WORK INSTRUCTION:
The whole of the data, every line, should come back exactly the same.

MATERIALS PROVIDED:

####

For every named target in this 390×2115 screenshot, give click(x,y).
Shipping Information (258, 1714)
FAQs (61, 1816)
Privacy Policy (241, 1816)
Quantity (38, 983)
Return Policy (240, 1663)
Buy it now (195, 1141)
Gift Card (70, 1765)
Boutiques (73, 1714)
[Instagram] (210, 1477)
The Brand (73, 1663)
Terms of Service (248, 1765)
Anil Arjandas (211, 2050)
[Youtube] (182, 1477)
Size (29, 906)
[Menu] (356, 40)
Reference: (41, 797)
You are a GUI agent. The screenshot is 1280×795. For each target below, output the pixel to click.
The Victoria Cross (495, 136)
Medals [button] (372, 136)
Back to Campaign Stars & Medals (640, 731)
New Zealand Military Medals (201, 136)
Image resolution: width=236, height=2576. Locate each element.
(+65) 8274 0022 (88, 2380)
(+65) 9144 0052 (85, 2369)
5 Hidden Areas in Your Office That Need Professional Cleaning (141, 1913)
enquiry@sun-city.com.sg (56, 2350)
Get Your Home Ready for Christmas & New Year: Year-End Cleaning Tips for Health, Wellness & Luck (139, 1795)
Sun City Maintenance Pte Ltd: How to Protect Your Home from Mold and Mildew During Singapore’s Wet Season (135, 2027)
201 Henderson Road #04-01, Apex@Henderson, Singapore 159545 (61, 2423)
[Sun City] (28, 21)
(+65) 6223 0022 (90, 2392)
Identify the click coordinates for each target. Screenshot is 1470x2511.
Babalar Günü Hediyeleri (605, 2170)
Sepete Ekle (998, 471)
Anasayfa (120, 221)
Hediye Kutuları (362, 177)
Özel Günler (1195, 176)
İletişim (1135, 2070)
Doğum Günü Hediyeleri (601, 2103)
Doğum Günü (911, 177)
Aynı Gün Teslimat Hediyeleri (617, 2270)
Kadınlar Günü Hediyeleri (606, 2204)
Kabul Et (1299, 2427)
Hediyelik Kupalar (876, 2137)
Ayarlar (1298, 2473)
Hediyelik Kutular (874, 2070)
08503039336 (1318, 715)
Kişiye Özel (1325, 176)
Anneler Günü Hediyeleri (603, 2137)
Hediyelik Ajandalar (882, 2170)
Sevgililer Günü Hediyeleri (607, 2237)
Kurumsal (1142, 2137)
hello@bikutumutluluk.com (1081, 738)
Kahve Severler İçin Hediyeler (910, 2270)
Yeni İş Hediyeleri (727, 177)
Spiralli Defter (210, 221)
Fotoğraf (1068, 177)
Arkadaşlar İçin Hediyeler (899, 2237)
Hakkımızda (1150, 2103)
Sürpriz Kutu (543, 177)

####

TASK OUTPUT:
For every named target in this 390×2115 screenshot, give click(x,y).
Shipping Information (258, 1714)
FAQs (61, 1816)
Privacy Policy (241, 1816)
Quantity (38, 983)
Return Policy (240, 1663)
Buy it now (195, 1141)
Gift Card (70, 1765)
Boutiques (73, 1714)
[Instagram] (210, 1477)
The Brand (73, 1663)
Terms of Service (248, 1765)
Anil Arjandas (211, 2050)
[Youtube] (182, 1477)
Size (29, 906)
[Menu] (356, 40)
Reference: (41, 797)
You are a GUI agent. The screenshot is 1280×795. For each target below, output the pixel to click.
The Victoria Cross (495, 136)
Medals [button] (372, 136)
Back to Campaign Stars & Medals (640, 731)
New Zealand Military Medals (201, 136)
Image resolution: width=236, height=2576. Locate each element.
(+65) 8274 0022 (88, 2380)
(+65) 9144 0052 (85, 2369)
5 Hidden Areas in Your Office That Need Professional Cleaning (141, 1913)
enquiry@sun-city.com.sg (56, 2350)
Get Your Home Ready for Christmas & New Year: Year-End Cleaning Tips for Health, Wellness & Luck (139, 1795)
Sun City Maintenance Pte Ltd: How to Protect Your Home from Mold and Mildew During Singapore’s Wet Season (135, 2027)
201 Henderson Road #04-01, Apex@Henderson, Singapore 159545 (61, 2423)
[Sun City] (28, 21)
(+65) 6223 0022 (90, 2392)
Identify the click coordinates for each target. Screenshot is 1470x2511.
Babalar Günü Hediyeleri (605, 2170)
Sepete Ekle (998, 471)
Anasayfa (120, 221)
Hediye Kutuları (362, 177)
Özel Günler (1195, 176)
İletişim (1135, 2070)
Doğum Günü Hediyeleri (601, 2103)
Doğum Günü (911, 177)
Aynı Gün Teslimat Hediyeleri (617, 2270)
Kadınlar Günü Hediyeleri (606, 2204)
Kabul Et (1299, 2427)
Hediyelik Kupalar (876, 2137)
Ayarlar (1298, 2473)
Hediyelik Kutular (874, 2070)
08503039336 (1318, 715)
Kişiye Özel (1325, 176)
Anneler Günü Hediyeleri (603, 2137)
Hediyelik Ajandalar (882, 2170)
Sevgililer Günü Hediyeleri (607, 2237)
Kurumsal (1142, 2137)
hello@bikutumutluluk.com (1081, 738)
Kahve Severler İçin Hediyeler (910, 2270)
Yeni İş Hediyeleri (727, 177)
Spiralli Defter (210, 221)
Fotoğraf (1068, 177)
Arkadaşlar İçin Hediyeler (899, 2237)
Hakkımızda (1150, 2103)
Sürpriz Kutu (543, 177)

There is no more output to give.